*Your objective:*
Using the records below, return exactly the lines from the one containing "Open Delivery Optimization link" through the last, and omit pictures.

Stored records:
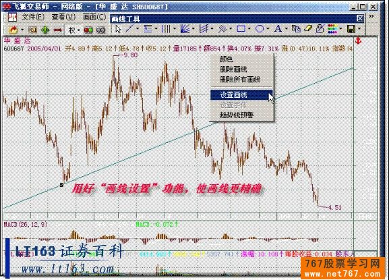389x280 pixels.
Task: Select the Gann fan lines tool
Action: pyautogui.click(x=185, y=29)
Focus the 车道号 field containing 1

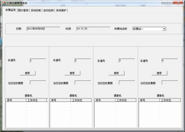tap(38, 61)
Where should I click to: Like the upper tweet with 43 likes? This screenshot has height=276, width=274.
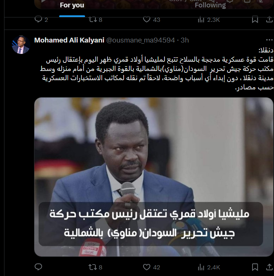[x=151, y=20]
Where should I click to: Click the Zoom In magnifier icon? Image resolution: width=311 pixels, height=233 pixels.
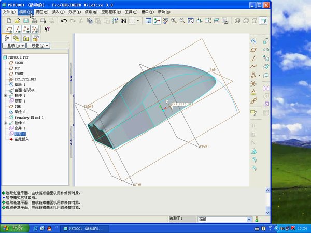tap(174, 20)
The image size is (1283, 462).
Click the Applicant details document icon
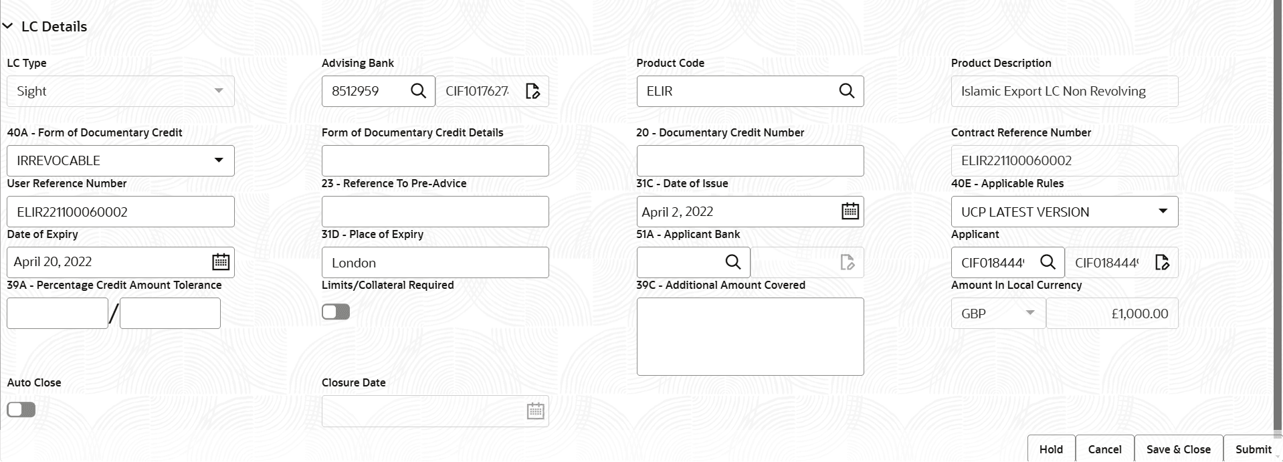tap(1162, 262)
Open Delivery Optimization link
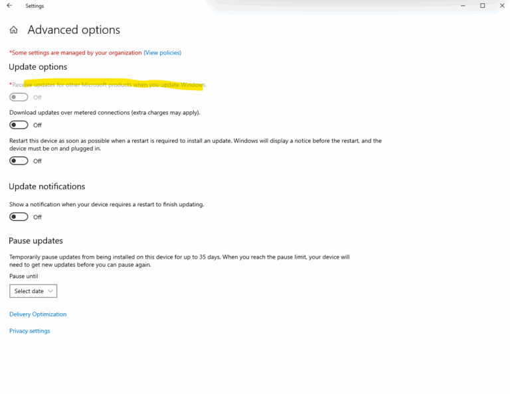510x394 pixels. click(x=38, y=314)
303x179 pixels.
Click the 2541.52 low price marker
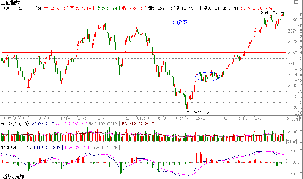click(x=201, y=113)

*Task output:*
Open Delivery Optimization link
510x394 pixels. click(x=38, y=314)
303x179 pixels.
Click the 2541.52 low price marker
click(x=201, y=113)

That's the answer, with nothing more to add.